▸ Work to complete
• 1. In the interview with Brittany Spriet, why does Brittany answer "A little of both" when asked whether she apprenticed or is self-taught?
• 2. In the interview with Brittany Spriet, what business does Brittany own?

▸ Extract
We’re so pumped about our conversation with Brittany Spriet. Brittany is the Owner of Art Macabre and is also a content partner. Content partners help Voyage in so many ways from spreading the word about the work that we do, sponsoring our mission and collaborating with us on content like this. Check out our conversation with Brittany below.

Hi Brittany, so great to have you join us again. For folks who might have missed our earlier conversations, can you please take a minute to briefly introduce yourself?
My name is Brittany and I am a bone artist and taxidermist. I work both out of my home and at a commercial taxidermy shop. My goal is to bring beauty and a second life to the dead.

Did you apprentice with someone or are you self-taught?
A little of both actually. I started cleaning skulls and working with bone about 10 years ago. That was all self-taught. Then I progressed to soft mount taxidermy little by little which I learned from online research and my doing on my own. A couple years ago I started at the shop to apprentice under a traditional taxidermist.

▸ Dataset excerpt

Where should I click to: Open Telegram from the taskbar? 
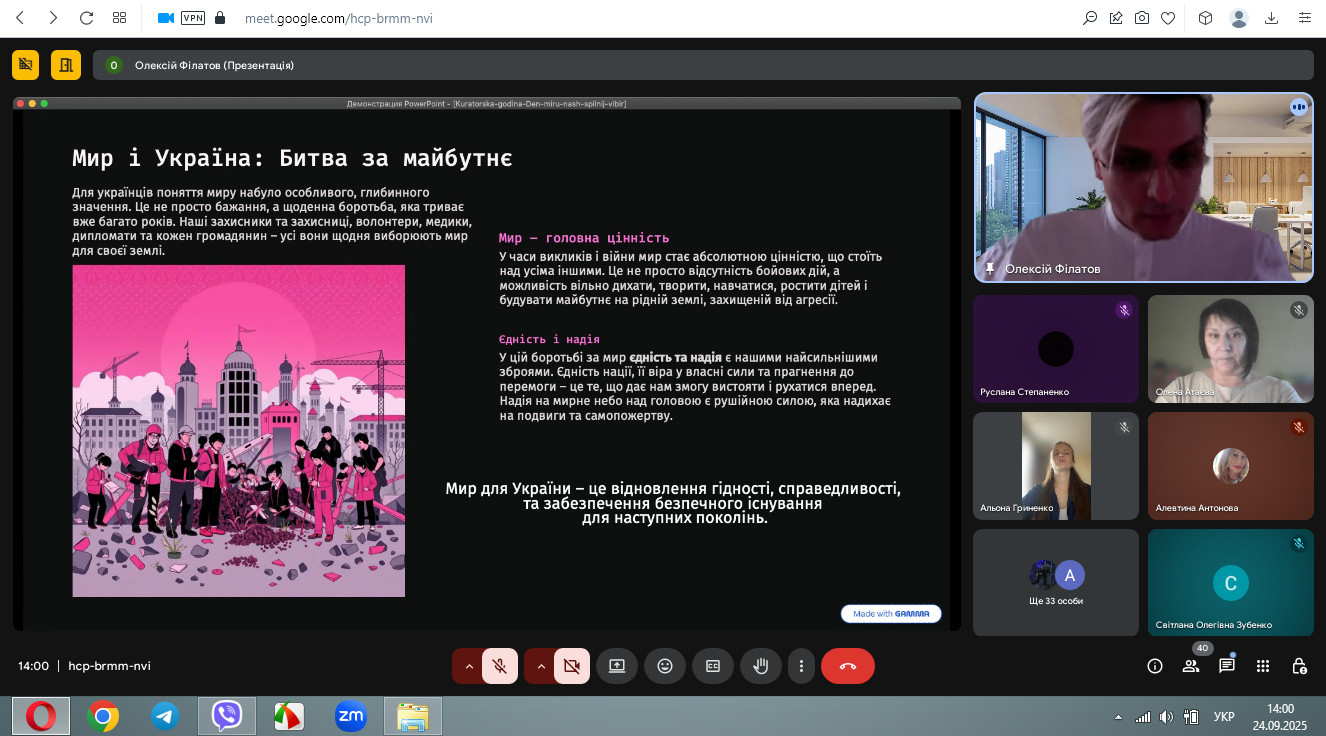165,716

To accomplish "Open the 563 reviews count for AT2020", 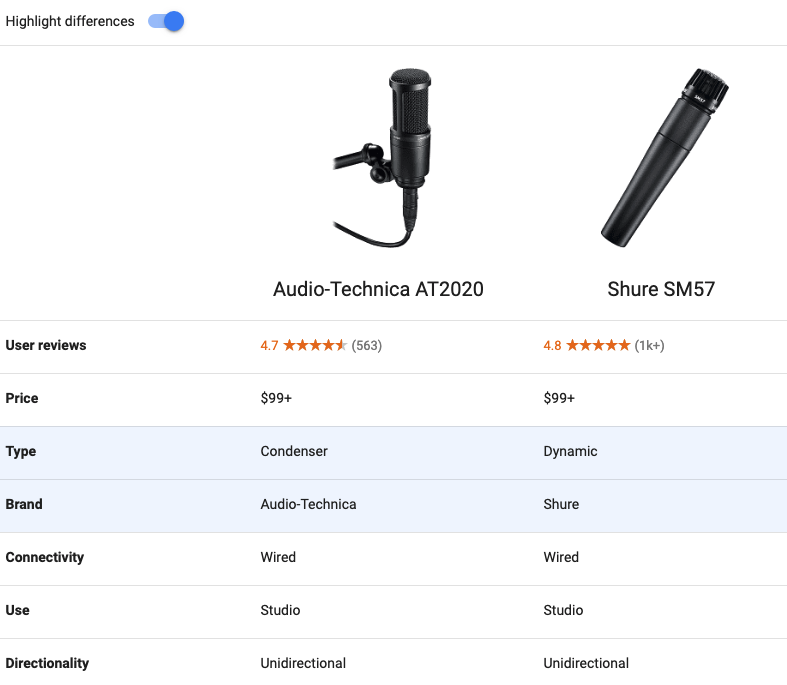I will click(367, 346).
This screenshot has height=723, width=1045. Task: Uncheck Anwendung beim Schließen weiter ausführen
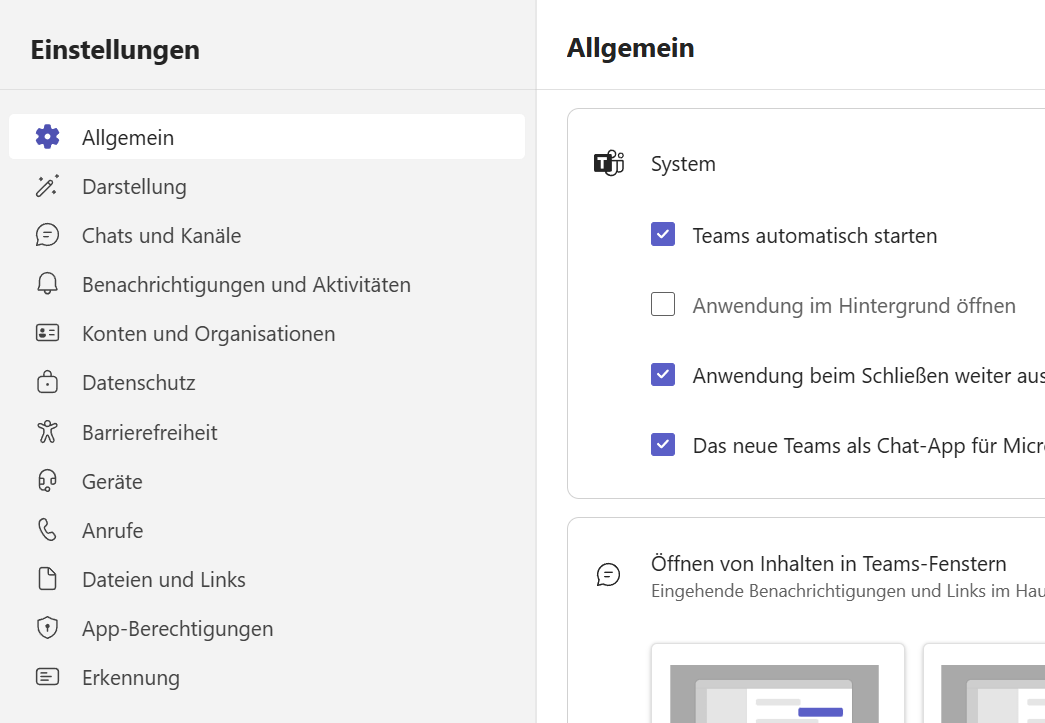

▸ Task-by-task results
• 1. She taught herself to clean skulls and work with bone about 10 years ago, then learned soft mount taxidermy on her own through online research. A couple of years ago she began apprenticing under a traditional taxidermist at a commercial shop.

• 2. Art Macabre.